|Family Medicine (FM)/General Practice (GP)|
|General Internal Medicine-Primary Care(US)|
BACKGROUND & AIMS: We performed a systematic review and network meta-analysis to evaluate the overall and comparative effects of weight-loss medications approved by the Food and Drug Administration for long-term use on cardiometabolic risk profiles of obese adults.
METHODS: We performed a systematic literature review through February 28, 2017 to identify randomized clinical trials of the effects of Food and Drug Administration-approved weight-loss medications (ie, orlistat, lorcaserin, naltrexone-bupropion, phentermine-topiramate, and liraglutide) administered to obese adults for 1 year or more, compared with placebo or another active agent. Outcomes of interest included changes in blood glucose (fasting blood glucose [FBG] and hemoglobin A1c), cholesterol profile (low-density lipoprotein and high-density lipoproteins), blood pressure (BP; systolic/diastolic), and waist circumference (WC). We performed pair-wise and network meta-analyses with outcomes reported as weighted and standardized mean differences. Quality of evidence was rated using GRADE (Grading of Recommendations Assessment, Development and Evaluation).
RESULTS: In a meta-analysis of 28 randomized controlled trials (29,018 participants; median body mass index, 36.1 kg/m2), we associated weight-loss medications with a modest decrease in FBG (weighted mean difference, 4.0 mg/dL; 95% confidence interval, -4.4 to -3.6 mg/dL) and WC (weighted mean difference, reduction of 3.3 cm; 95% confidence interval, -3.5 to -3.1 cm), without clinically meaningful changes in systolic/diastolic BP or cholesterol profile vs placebo (standardized mean difference <0.2); effects varied among drugs. Phentermine-topiramate use was associated with a substantial decrease in WC and a modest decrease in FBG, hemoglobin A1c, and BP, and had minimal effect on cholesterol. Liraglutide use was associated with a substantial decrease in FBG, hemoglobin A1c, and WC, and a minimal effect on BP and cholesterol. Naltrexone-bupropion use was associated with moderate increase in high-density lipoprotein cholesterol, but had a minimal effect on FBG and WC. Orlistat use was associated with a decrease in low-density lipoprotein and high-density lipoprotein cholesterol. No drug improved all cardiometabolic risk factors.
CONCLUSIONS: In a systematic review and network meta-analysis, we found Food and Drug Administration-approved weight-loss medications to have only modest positive effects on cardiometabolic risk profile. Further research is needed to evaluate the long-term cardiometabolic benefits of these medications.
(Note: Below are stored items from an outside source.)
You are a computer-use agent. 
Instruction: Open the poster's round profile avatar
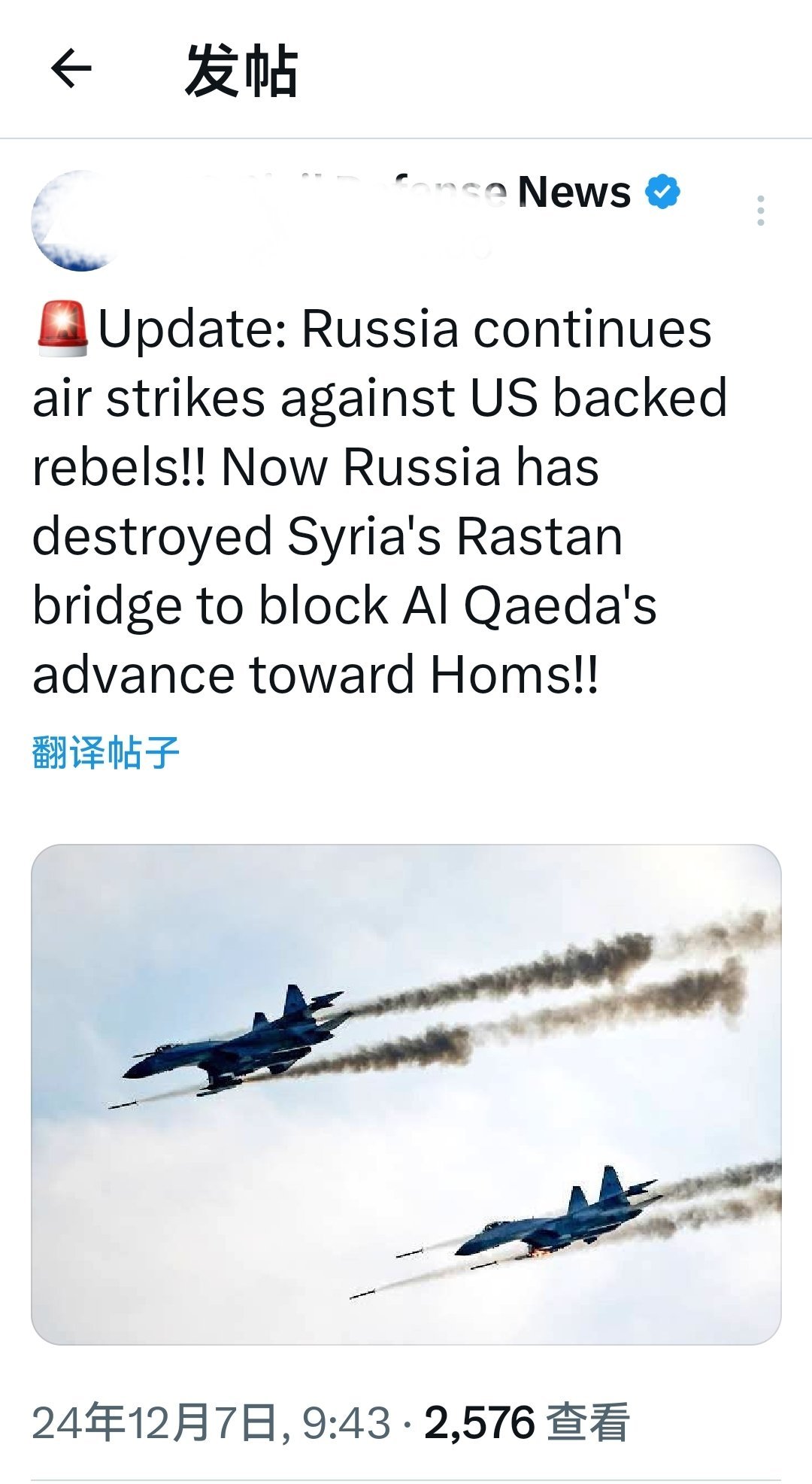(x=79, y=220)
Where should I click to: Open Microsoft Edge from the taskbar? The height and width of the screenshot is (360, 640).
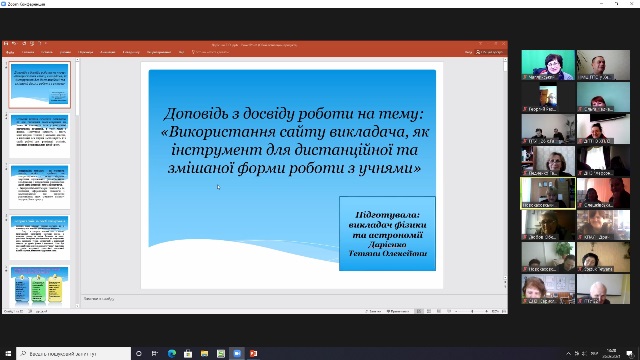coord(172,353)
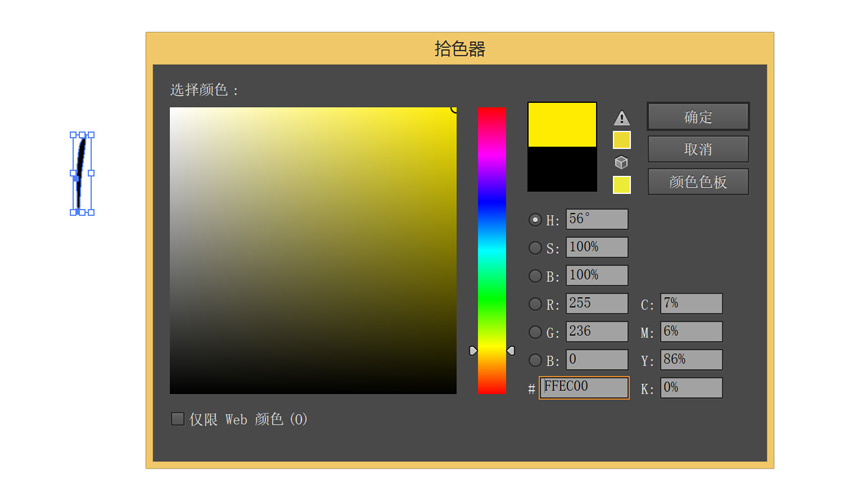Click the selected brush stroke object on canvas

tap(81, 170)
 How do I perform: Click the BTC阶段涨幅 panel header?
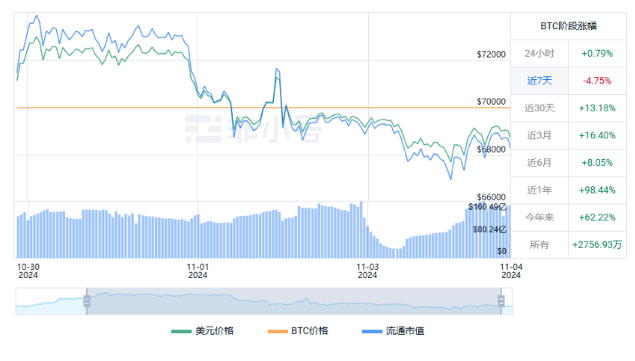[569, 26]
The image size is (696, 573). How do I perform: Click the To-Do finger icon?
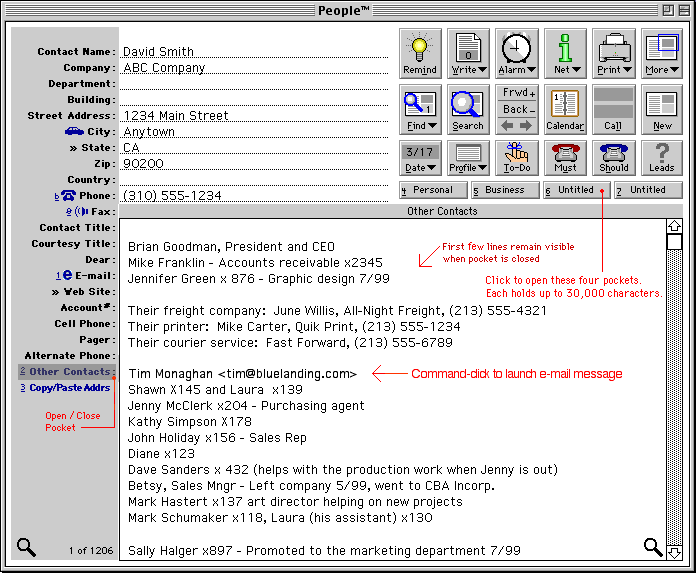[x=517, y=158]
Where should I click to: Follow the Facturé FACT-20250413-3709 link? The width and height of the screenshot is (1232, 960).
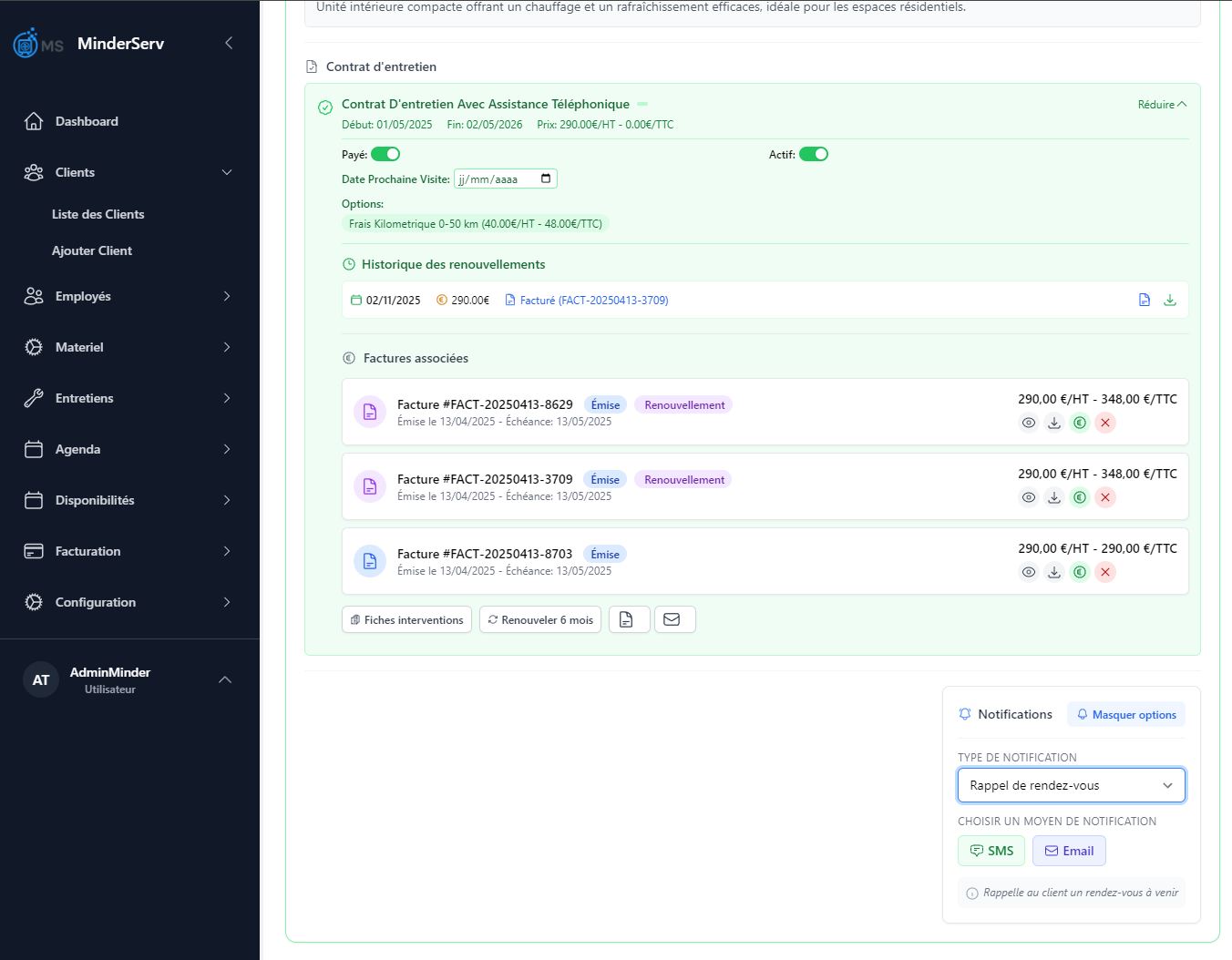tap(593, 300)
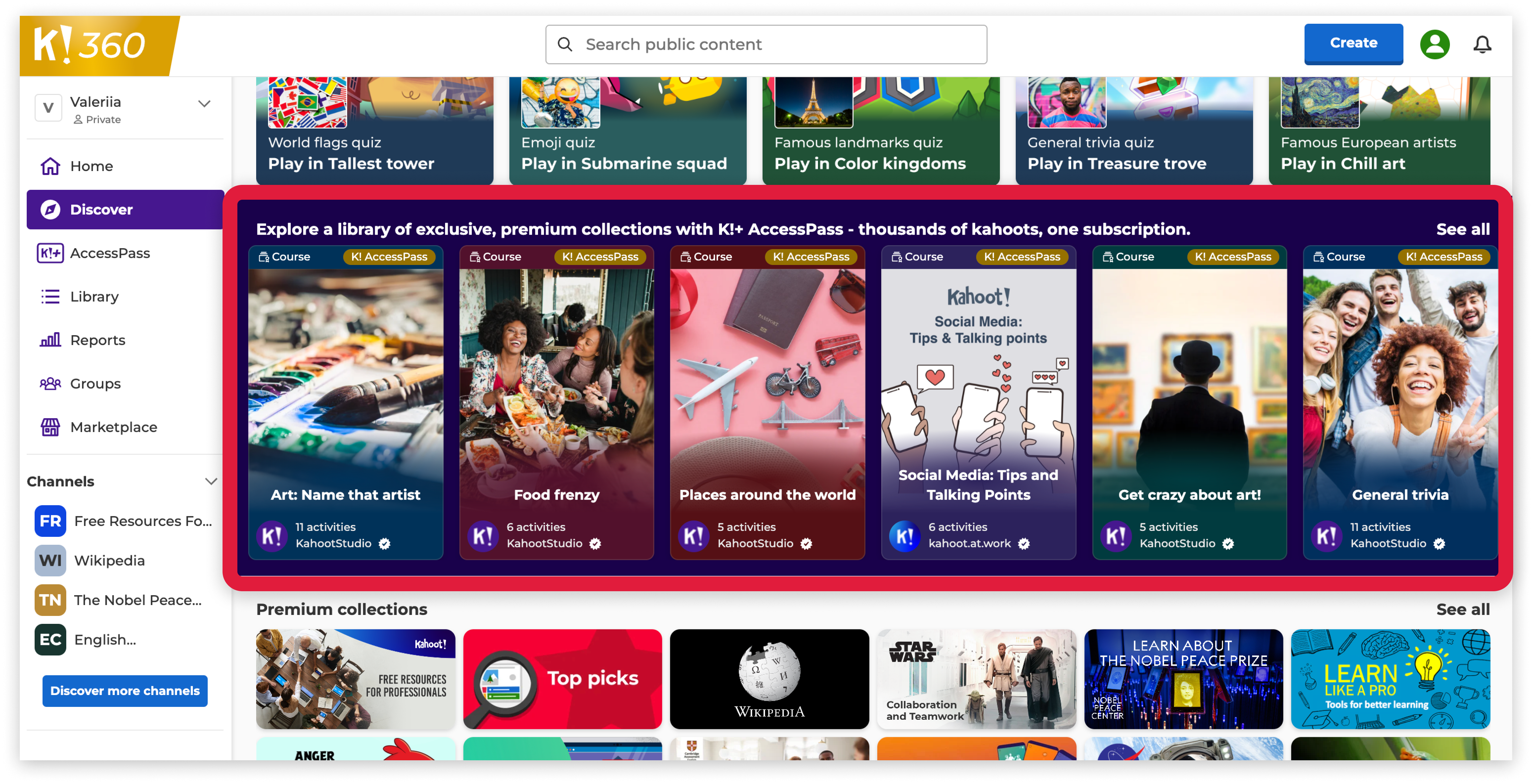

This well done meta analysis of 5 weight loss drugs showed that they lead to modest but significant weight loss and waist circumference but minimal improvement in metabolic vascular risk factors. One would hope that these drugs would be directly evaluated for cardiovascular outcomes soon.
Weight lowering agents, what's the bang for your buck? This well designed analysis demonstrates that the metabolic effects of various weight loss agents differ, to a large extent in concordance with their chemistry and biology. Additionally, the overall effect of all is modest weight reduction and little improvement of cardiometabolic risk factors. In context, these agents are intended for relatively short term use, as a component of an overall weight reduction and risk factor modification program. Overall, we know that weight reduction agents have had disappointing results. This analysis sheds some light on the differences in changes in cardiometabolic parameters, depending on the agent chosen, which might impact the selection of an agent, depending on the individual patient's profile.
I think finding articles which compare surgical methods vs Drugs in the treatment of obesity can be useful for practitioners.
This systematic review and meta-analysis summarized the effects of weight-loss medication on cardiometabolic risk profiles. As a cardiologist, the information provided by this article is very useful and important esp for giving advice to my patients and colleagues!